In how many ways can we split $6$ toys such that John will receive $2$, Carl and Michael will receive at least one toy?

Question

• In how many ways can we split $6$ toys such that John will receive $2$, Carl and Michael will receive at least one toy?

I'll be using combinations in this case. Let us see how many ways there are to split $6$ boys as seen below

$$\binom{6}{2}$$

This represents that John will receive any $2$ toys among $6$ toys. From remaining toys, we can conclude that

$$\binom{4}{1}\binom{3}{1}$$

We've found the case that Michael and Carl receives only one toy. Now we have to consider that they will receive $2$ toys since it says at least.

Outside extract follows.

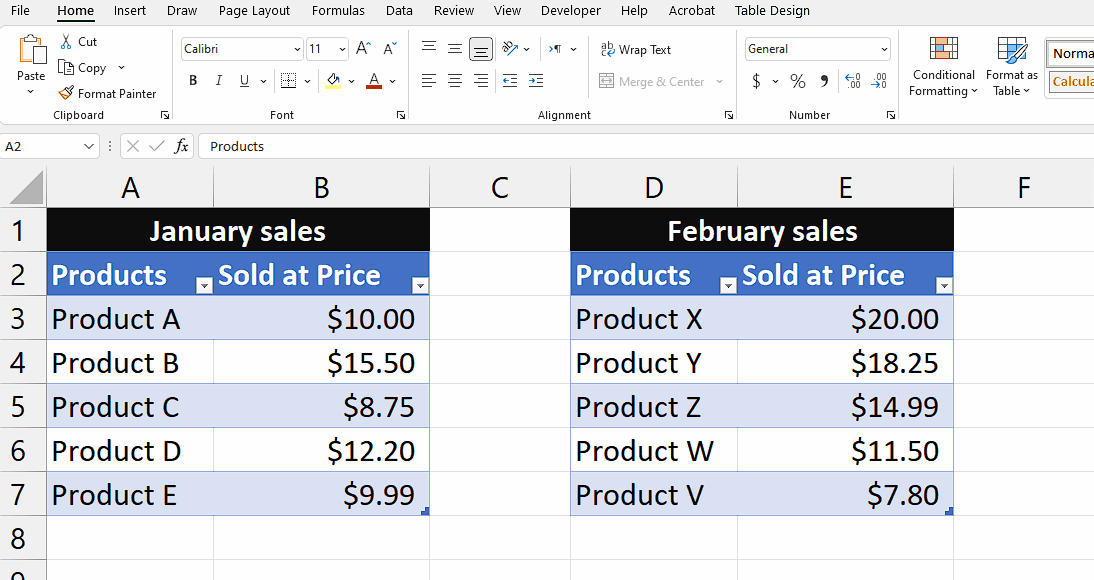Select the Format Painter tool
Screen dimensions: 1094x580
tap(107, 93)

$$\binom{6}{2}\binom{4}{2}\binom{2}{2}$$

Finally, I'm combining all these results and we have that

$$\binom{6}{2}\binom{4}{2}\binom{2}{2} + \binom{6}{2}\binom{4}{1}\binom{3}{1} = 90 + 180 = 270$$

I've gone wrong somewhere. Could you assist me with that?

Answer 1

Since John receives two toys and Carl and Michael each receive at least one toy, the possible distributions are $(2, 1, 3)$, $(2, 2, 2)$, and $(2, 1, 3)$, where the ordered triple $(J, C, M)$ represents the number of toys received by John, Carl, and Michael, respectively.

If John receives $J = 2$ of the six toys and Carl receives exactly $C$ of the remaining four toys, then Michael will receive all of the remaining $M = 4 - C$ toys. Hence, the number of ways of distributing the toys so that John receives two of the six toys and John and Carl each receive at least one is $$\binom{6}{2}\binom{4}{1}\binom{3}{3} + \binom{6}{2}\binom{4}{2}\binom{2}{2} + \binom{6}{2}\binom{4}{3}\binom{1}{1}$$

Answer 2

John get 2, that is ${6\choose 2}$.

Now from the rest of 4 Carl gets:

$1$ toy, that is ${4\choose 1}$ way or

$3$ toys, that is ${4\choose 3}$ ways or

$2$ toys, that is ${4\choose 2}$ ways. So the number of all distributions is $${6\choose 2}\Big( {4\choose 1}+ {4\choose 2} + {4\choose 3}\Big)$$.